En el absoluto de los sueños, emerge en algunos el carácter terrificante de la verdad. Terrificante no porque la verdad, la determinada verdad que aparezca, lo sea, sino simplemente porque es una verdad, porque es simplemente verdad.
Las verdades que en la vigilia obtenemos tienen ese carácter de ser obtenidas, justamente; de que se nos revelen tras largo esfuerzo, tras de haberlas perseguido. Mientras que las del sueño vienen a nuestro encuentro. Y esto solamente sucede –en la vigilia– en los momentos escasos y decisivos, tal la muerte y su inminencia; el desenlace de una situación absurda por largo tiempo mantenida, una catástrofe que revela el mal oculto, los instantes llamados de desenlace, instantes típicos de la tragedia, sin los cuales ninguna tragedia existe.
En los sueños, pues, la verdad aparece trágicamente, viniendo a nuestro encuentro como una sorpresa, en la atemporalidad. Sucede que es justamente en los sueños puramente atemporales en la, en la más estricta atemporalidad, donde la verdad se muestra. La verdad objetiva. Y por ello pertenece al aspecto absoluto de los sueños, que se realiza cumplidamente tan sólo en los sueños de pura atemporalidad.

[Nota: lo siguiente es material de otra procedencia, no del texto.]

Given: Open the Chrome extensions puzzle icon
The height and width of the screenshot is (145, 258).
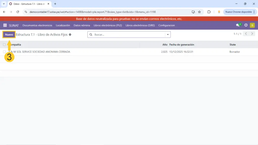Looking at the screenshot, I should (x=209, y=12).
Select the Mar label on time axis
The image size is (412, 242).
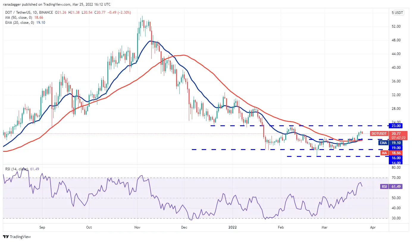coord(324,227)
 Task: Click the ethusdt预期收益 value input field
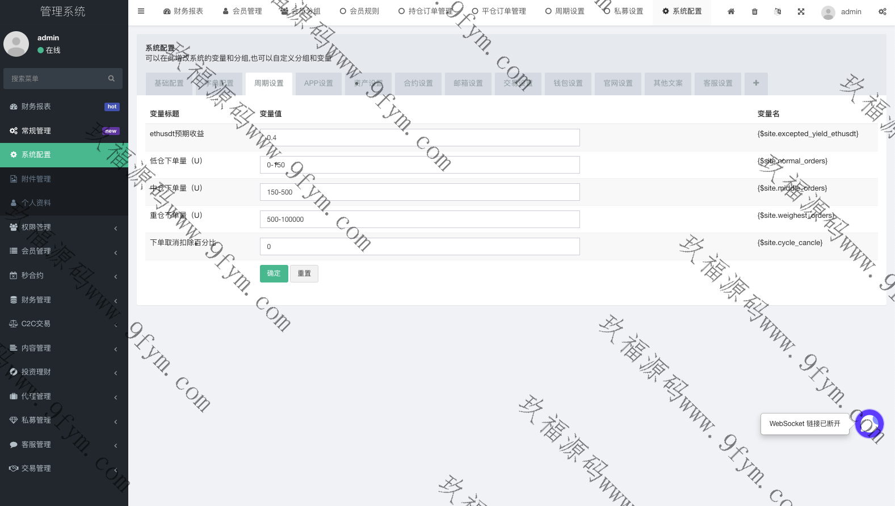(x=419, y=137)
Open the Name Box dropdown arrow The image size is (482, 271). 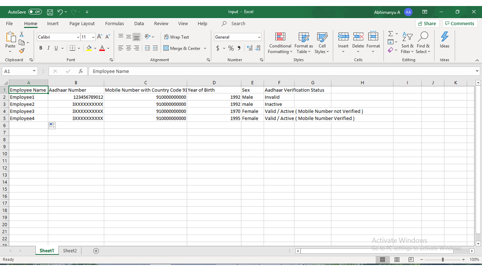(x=34, y=71)
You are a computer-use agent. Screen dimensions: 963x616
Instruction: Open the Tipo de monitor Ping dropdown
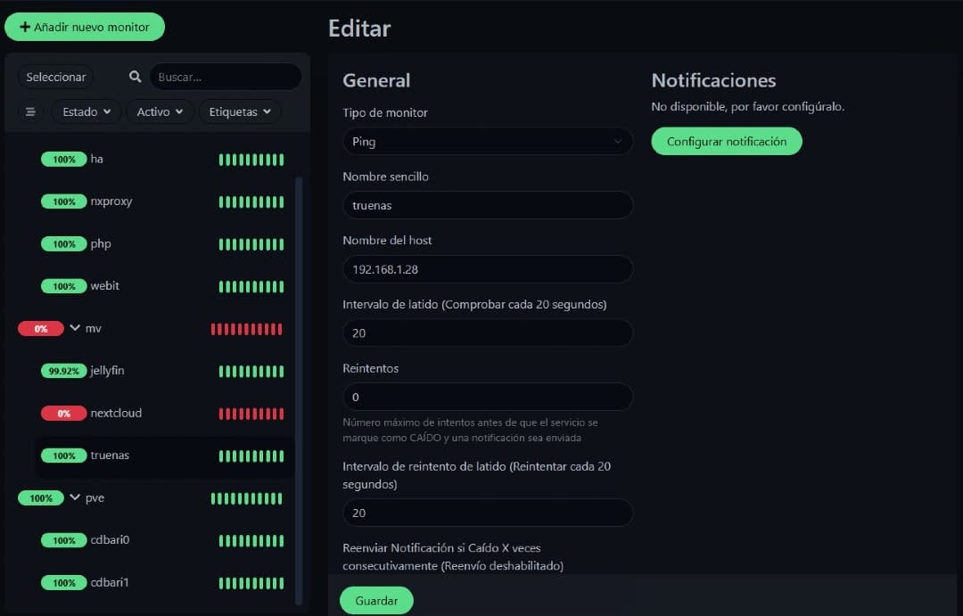tap(488, 141)
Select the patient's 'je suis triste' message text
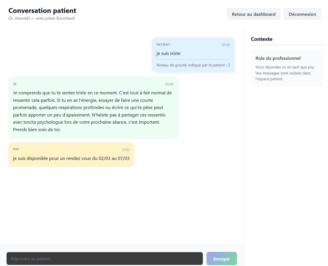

Mientras que en los sueños donde se desliza un átomo de tiempo, son la realización de una acción, el punto culminante de un proceso personal. Sueños de la persona según los hemos llamado. Sería lógico, de acuerdo con la lógica de la vigilia, pensar que sería en estos sueños de la persona donde la verdad venga a nuestro encuentro. Y así lo pensamos al buscarla despiertos. Por ello, lo que más valor tiene de estas verdades de la vigilia es la acción de ir a buscarla. Lo cual está en la raíz misma de la actividad filosófica, lo que se puede llamar ética de la verdad; la integración de la persona por ella. Pero a cambio de esto no hay mucha garantía de que la verdad sea encontrada tanto como es buscada, pues la mente despierta obtura con su lógica, con su estática estructura, con sus ideas, juicios y opiniones la aparición de la verdad. Nos referimos especialmente a las verdades que aquí nos interesan, que aquí son cuestión, las verdades de la vida.
En sueños aparecen separadas la verdad y la persona. En los sueños la persona aparece, sí, la verdad, más la verdad activa de la vida personal: la acción. Ha de ser así, ello mismo indica que la esencia de la persona es un movimiento, un proceso.
La verdad viene a nuestro encuentro en sueños, como algo absoluto en los sueños puramente atemporales. Viene pues a nuestro encuentro como absoluto, como verdad pura. Como verdad sin sujeto. Y, por ello, terrificamente verdad pura, que llega más allá de los confines de tierra conocida. No es nuestra, no nos encontramos en ella; no encontramos nuestro esfuerzo ni siquiera nuestro afán de conocerla. Es una desconocida que avanza y se fija ante nosotros sin tiempo. Indeleble, sin relación con nada. Fuera de la memoria y del olvido. Ella sola. Como la misma muerte. Como si la verdad fuese, en el absoluto de los sueños, rostro y voz de muerte.
Y al ser así, es absoluta objetividad, esa que en la vigilia busca el pensamiento y que sólo ha encontrado en algunos instantes de intuición intelectual pura, como en el Uno de Parménides.
La verdad que llega en sueños participa pues del Uno de Parménides y de la verdad de la tragedia. Es pues, el instante trágico y objetivo. La muerte. La verdad en sueños es como la muerte, intangible, inabordable, insoluble.
María Zambrano - Los sueños y el tiempo.